Three weeks ago, when the New York Times disclosed detailed plans drawn up by the Pentagon for a physical invasion of Iraq, the Bush administration took great pains to reassure the world that these were only contingency plans and that the government had taken no decision as of now to invade Iraq. However, a spate of articles by members of various Washington think-tanks, published in the Times, The Washington Post and other newspapers since then, shows that this is not true. On the contrary, in Washington it is now common knowledge that the Bush administration has all but made up its mind to launch an air-cum-ground attack from bases in as many as eight neighbouring countries most probably in January. Typical of such writing is an article by Robert S. Kagan of the Carnegie Endowment for Peace. It takes an invasion of Iraq and the physical removal of Saddam Hussein as inevitable and concentrates on warning the US administration that it can't simply 'bug out' after a few months or a year, leaving the job of 'putting Iraq back together again to the United Nations or to Europe or, perhaps, to Iran'. Instead, he urges the US to make 'a commitment in Iraq and the Middle East not unlike the commitment it made in Japan more than half a century ago'. Another article, by David Phillips of the Council for Foreign Relations (which publishes the journal Foreign Affairs), warns the Bush administration against making a botched effort to replace Saddam, on the grounds that this would leave the Iraqi Kurds, for whom he has a special concern, worse off than they were before.
These, and a score of other articles published over the past three months, share several common features. First, not one of them has questioned the legal or moral right of the US to invade Iraq. Second, none of the writers feels it necessary for the US and its allies to obtain the UN Security Council's sanction for such an invasion. Third, none of them asks the Bush administration to furnish compelling reasons for invading Iraq, with or without UN sanction. Fourth, all of them, tacitly or explicitly, want the US to rule Iraq for as long as is needed to install a democratic regime that is friendly to the West and will behave as the West wants it to. Fifth, not one has questioned the US' moral right, let alone its capacity, to impose a government of its choice upon the Iraqi people. Last, absent in all this writing is even a token bow towards what the Iraqi people might want. It is simply assumed they want to be rid of Saddam and will welcome the Americans as saviours, especially if they come bearing gifts like the lifting of sanctions on Iraq's sale of oil and trade with other nations.
Taken together, these presumptions, even more than the proposed American action, show that if better sense does not prevail we will all soon find ourselves living in a tyrannical world order such as humanity has never known. It will be a world order in which no law shall prevail except the will of the mightiest nation on earth.
What is even more disquieting is the overwhelming support that the building of this new world order project enjoys in the American intelligentsia.
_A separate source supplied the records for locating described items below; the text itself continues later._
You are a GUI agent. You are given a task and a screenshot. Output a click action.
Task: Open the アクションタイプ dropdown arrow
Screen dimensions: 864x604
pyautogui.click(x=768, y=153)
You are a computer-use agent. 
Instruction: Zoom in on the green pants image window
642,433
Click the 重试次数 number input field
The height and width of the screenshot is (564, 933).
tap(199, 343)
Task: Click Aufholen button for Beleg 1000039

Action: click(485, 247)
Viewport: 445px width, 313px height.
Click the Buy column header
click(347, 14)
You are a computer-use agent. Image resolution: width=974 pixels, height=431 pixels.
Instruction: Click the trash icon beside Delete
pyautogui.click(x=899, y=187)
Its manifest injustice and cruelty has evoked not a single dissenting voice from the champions of democracy within the US.
The Bush administration has not cast aside all pretence of abiding by international norms. According to it, Iraq's invasion is justified as Iraq violated its treaty obligations when it threw out UNSCOM, the UN body created to supervise the destruction of its capacity to build weapons of mass destruction (WMD) in December 1998, and devoted itself once more to the development of weapons of mass destruction. But by November 1998, when a diligent search in Saddam's palaces for materials that went into the building of WMD turned up nothing, only the US and the ever-faithful UK were still insisting that Iraq had not fulfilled its treaty obligations.Iraq, moreover, threw UNSCOM out only after warning the world it would do this if it was bombed by the US and UK. This the two duly did in December that year.
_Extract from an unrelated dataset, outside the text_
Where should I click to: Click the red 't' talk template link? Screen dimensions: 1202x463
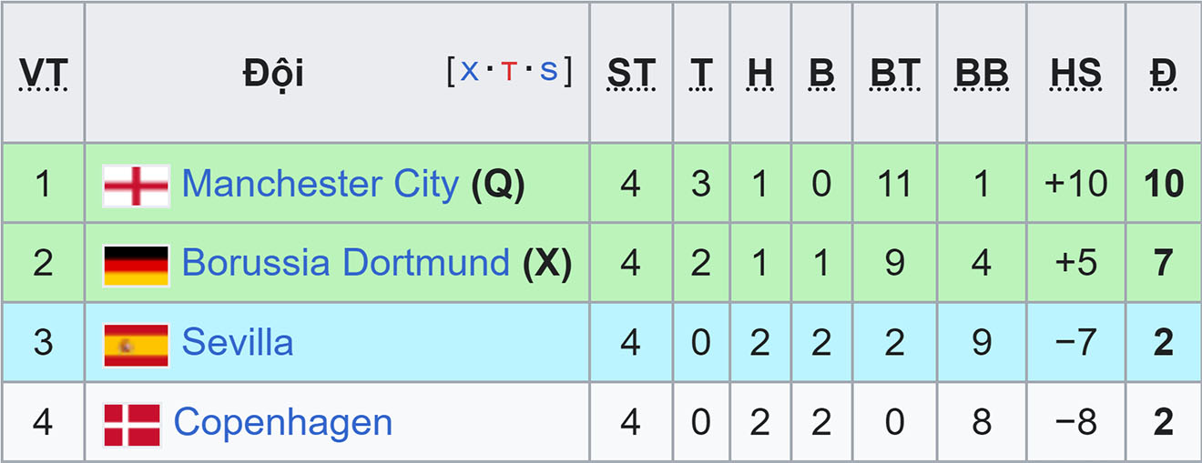point(509,71)
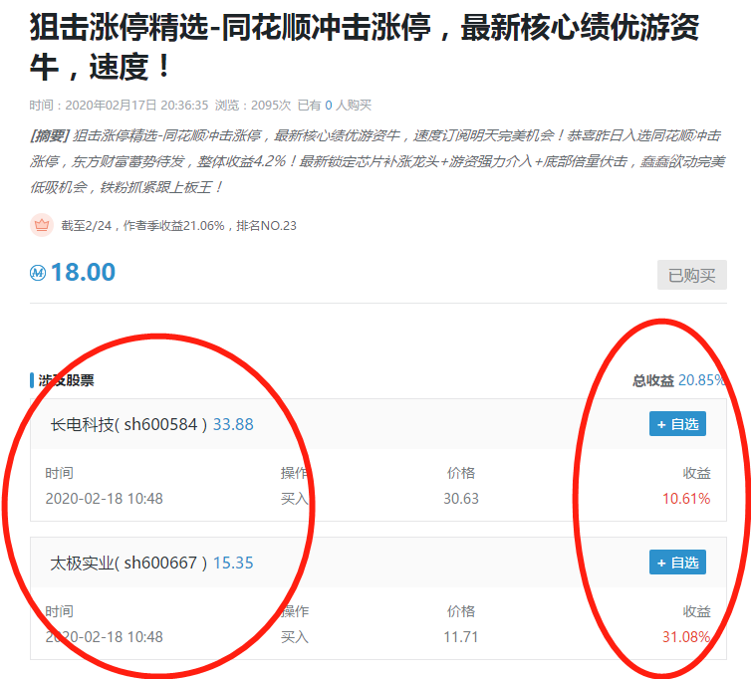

As for Iraq rebuilding its WMD capacity, Scott Ritter, a former member of UNSCOM and the CIA, told BBC on July 17 that this is simply not possible. Ritter reiterated that by the time he left UNSCOM in 1998, all of Iraq's WMD capability had been destroyed. It was simply inconceivable that Iraq had been able to acquire the equipment needed to rebuild it under the eyes of a watchful world after that. As for the materials that went into biological weapons, he pointed out that these had a shelf life of three years. Even if some had remained unaccounted for in 1998, as the US had then claimed, it was no longer usable.
One is therefore forced to conclude that the Bush administration's accusations are nothing but a fig leaf for an ambitious exercise of brute power whose real goal is the destruction of any nationalist leader or country that has challenged American supremacy, or is likely to do so in coming decades. That this is indeed so is revealed by the plans Bush has mooted for peace in West Asia. The Palestinians can have their state if they first get rid of Yasser Arafat and elect a new leader and government willing to kowtow to Israeli demands. Four years ago, the target of American ire was Slobodan Milosevic. Two years hence, it could be Kim Jong Il of North Korea. Another two years later, it could be Iran. Five or 10 years down the line, it could conceivably be China.
Missing from this grand design is even token consideration for what the people of these countries may want. What if the Iraqi people rally to Saddam Hussein? What if the Palestinians re-elect Arafat, as they seem certain to do? The obvious answer is that they must continue to suffer till they see the error of their ways. Such imperial contempt for lesser peoples has not been known since the days of the German master race.